TASK TO COMPLETE >> Set out the items below as a numbered list, leaving out any blank lines.

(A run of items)
====
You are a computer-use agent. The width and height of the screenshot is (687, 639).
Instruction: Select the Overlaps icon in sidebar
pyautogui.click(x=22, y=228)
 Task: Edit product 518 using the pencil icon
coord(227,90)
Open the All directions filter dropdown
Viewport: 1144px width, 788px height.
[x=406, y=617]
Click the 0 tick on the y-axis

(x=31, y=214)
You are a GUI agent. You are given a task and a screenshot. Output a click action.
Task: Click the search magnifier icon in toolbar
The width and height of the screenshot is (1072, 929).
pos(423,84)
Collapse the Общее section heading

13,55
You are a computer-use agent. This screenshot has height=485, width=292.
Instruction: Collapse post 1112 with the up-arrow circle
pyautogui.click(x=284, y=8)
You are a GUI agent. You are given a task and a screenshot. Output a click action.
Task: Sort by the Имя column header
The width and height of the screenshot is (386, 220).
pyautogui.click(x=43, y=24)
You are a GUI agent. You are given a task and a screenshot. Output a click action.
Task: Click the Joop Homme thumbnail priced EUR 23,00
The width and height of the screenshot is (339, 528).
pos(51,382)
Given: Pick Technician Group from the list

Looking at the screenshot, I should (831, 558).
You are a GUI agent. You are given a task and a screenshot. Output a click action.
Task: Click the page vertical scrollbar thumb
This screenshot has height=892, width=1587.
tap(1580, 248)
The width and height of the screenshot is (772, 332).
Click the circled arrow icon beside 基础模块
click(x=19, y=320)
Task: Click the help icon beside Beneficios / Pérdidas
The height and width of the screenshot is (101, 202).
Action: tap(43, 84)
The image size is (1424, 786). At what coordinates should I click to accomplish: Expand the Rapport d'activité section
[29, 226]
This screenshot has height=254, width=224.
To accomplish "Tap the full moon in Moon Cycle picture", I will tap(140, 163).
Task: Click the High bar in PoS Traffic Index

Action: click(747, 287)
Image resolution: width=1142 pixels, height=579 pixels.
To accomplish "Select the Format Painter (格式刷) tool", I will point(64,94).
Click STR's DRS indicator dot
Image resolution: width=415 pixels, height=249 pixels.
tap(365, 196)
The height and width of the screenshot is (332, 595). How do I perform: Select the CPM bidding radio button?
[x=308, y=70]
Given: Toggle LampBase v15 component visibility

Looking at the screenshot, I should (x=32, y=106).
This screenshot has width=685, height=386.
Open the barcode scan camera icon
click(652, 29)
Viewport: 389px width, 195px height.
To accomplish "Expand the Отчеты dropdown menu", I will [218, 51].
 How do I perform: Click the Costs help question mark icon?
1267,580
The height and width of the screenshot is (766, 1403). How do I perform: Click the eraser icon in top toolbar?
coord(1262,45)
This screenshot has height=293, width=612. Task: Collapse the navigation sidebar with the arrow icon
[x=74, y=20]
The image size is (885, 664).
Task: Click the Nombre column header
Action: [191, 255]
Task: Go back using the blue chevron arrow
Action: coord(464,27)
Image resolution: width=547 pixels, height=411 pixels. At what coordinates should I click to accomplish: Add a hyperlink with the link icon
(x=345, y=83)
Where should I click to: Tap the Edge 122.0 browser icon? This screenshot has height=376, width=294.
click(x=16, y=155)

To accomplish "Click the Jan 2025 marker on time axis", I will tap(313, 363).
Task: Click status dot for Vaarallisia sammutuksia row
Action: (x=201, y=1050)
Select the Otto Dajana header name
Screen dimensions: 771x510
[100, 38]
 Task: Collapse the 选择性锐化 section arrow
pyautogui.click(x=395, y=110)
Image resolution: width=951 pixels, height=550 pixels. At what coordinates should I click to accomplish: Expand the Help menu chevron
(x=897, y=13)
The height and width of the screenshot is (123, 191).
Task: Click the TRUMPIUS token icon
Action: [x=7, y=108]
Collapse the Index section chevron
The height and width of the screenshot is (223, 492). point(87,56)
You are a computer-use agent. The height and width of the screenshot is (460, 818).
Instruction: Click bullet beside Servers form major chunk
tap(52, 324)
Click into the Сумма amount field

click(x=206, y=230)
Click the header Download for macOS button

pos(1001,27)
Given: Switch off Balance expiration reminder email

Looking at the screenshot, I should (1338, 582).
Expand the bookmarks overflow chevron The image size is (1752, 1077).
====
ANSWER TO THE EXERCISE >>
1. You are a computer-use agent. The width and height of the screenshot is (687, 639).
2. Instruction: Select the Overlaps icon in sidebar
3. pyautogui.click(x=22, y=228)
4.  Task: Edit product 518 using the pencil icon
5. coord(227,90)
6. Open the All directions filter dropdown
7. Viewport: 1144px width, 788px height.
8. [x=406, y=617]
9. Click the 0 tick on the y-axis
10. (x=31, y=214)
11. You are a GUI agent. You are given a task and a screenshot. Output a click action.
12. Task: Click the search magnifier icon in toolbar
13. The width and height of the screenshot is (1072, 929).
14. pos(423,84)
15. Collapse the Общее section heading
16. 13,55
17. You are a computer-use agent. This screenshot has height=485, width=292.
18. Instruction: Collapse post 1112 with the up-arrow circle
19. pyautogui.click(x=284, y=8)
20. You are a GUI agent. You are given a task and a screenshot. Output a click action.
21. Task: Sort by the Имя column header
22. The width and height of the screenshot is (386, 220).
23. pyautogui.click(x=43, y=24)
24. You are a GUI agent. You are given a task and a screenshot. Output a click action.
25. Task: Click the Joop Homme thumbnail priced EUR 23,00
26. The width and height of the screenshot is (339, 528).
27. pos(51,382)
28. Given: Pick Technician Group from the list
29. Looking at the screenshot, I should (831, 558).
30. You are a GUI agent. You are given a task and a screenshot. Output a click action.
31. Task: Click the page vertical scrollbar thumb
32. This screenshot has height=892, width=1587.
33. tap(1580, 248)
34. The width and height of the screenshot is (772, 332).
35. Click the circled arrow icon beside 基础模块
36. click(x=19, y=320)
37. Task: Click the help icon beside Beneficios / Pérdidas
38. The height and width of the screenshot is (101, 202).
39. Action: tap(43, 84)
40. The image size is (1424, 786). At what coordinates should I click to accomplish: Expand the Rapport d'activité section
41. [29, 226]
42. This screenshot has height=254, width=224.
43. To accomplish "Tap the full moon in Moon Cycle picture", I will tap(140, 163).
44. Task: Click the High bar in PoS Traffic Index
45. Action: click(747, 287)
46. Image resolution: width=1142 pixels, height=579 pixels.
47. To accomplish "Select the Format Painter (格式刷) tool", I will point(64,94).
48. Click STR's DRS indicator dot
49. Image resolution: width=415 pixels, height=249 pixels.
50. tap(365, 196)
51. The height and width of the screenshot is (332, 595). How do I perform: Select the CPM bidding radio button?
52. [x=308, y=70]
53. Given: Toggle LampBase v15 component visibility
54. Looking at the screenshot, I should (x=32, y=106).
55. This screenshot has width=685, height=386.
56. Open the barcode scan camera icon
57. click(652, 29)
58. Viewport: 389px width, 195px height.
59. To accomplish "Expand the Отчеты dropdown menu", I will [218, 51].
60.  How do I perform: Click the Costs help question mark icon?
61. 1267,580
62. The height and width of the screenshot is (766, 1403). How do I perform: Click the eraser icon in top toolbar?
63. coord(1262,45)
64. This screenshot has height=293, width=612. Task: Collapse the navigation sidebar with the arrow icon
65. [x=74, y=20]
66. The image size is (885, 664).
67. Task: Click the Nombre column header
68. Action: [191, 255]
69. Task: Go back using the blue chevron arrow
70. Action: coord(464,27)
71. Image resolution: width=547 pixels, height=411 pixels. At what coordinates should I click to accomplish: Add a hyperlink with the link icon
72. (x=345, y=83)
73. Where should I click to: Tap the Edge 122.0 browser icon? This screenshot has height=376, width=294.
74. click(x=16, y=155)
75. To accomplish "Click the Jan 2025 marker on time axis", I will tap(313, 363).
76. Task: Click status dot for Vaarallisia sammutuksia row
77. Action: (x=201, y=1050)
78. Select the Otto Dajana header name
79. Screen dimensions: 771x510
80. [100, 38]
81.  Task: Collapse the 选择性锐化 section arrow
82. pyautogui.click(x=395, y=110)
83. Image resolution: width=951 pixels, height=550 pixels. At what coordinates should I click to accomplish: Expand the Help menu chevron
84. (x=897, y=13)
85. The height and width of the screenshot is (123, 191).
86. Task: Click the TRUMPIUS token icon
87. Action: [x=7, y=108]
88. Collapse the Index section chevron
89. The height and width of the screenshot is (223, 492). point(87,56)
90. You are a computer-use agent. The height and width of the screenshot is (460, 818).
91. Instruction: Click bullet beside Servers form major chunk
92. tap(52, 324)
93. Click into the Сумма amount field
94. click(x=206, y=230)
95. Click the header Download for macOS button
96. pos(1001,27)
97. Given: Switch off Balance expiration reminder email
98. Looking at the screenshot, I should (1338, 582).
99. Expand the bookmarks overflow chevron The image size is (1752, 1077).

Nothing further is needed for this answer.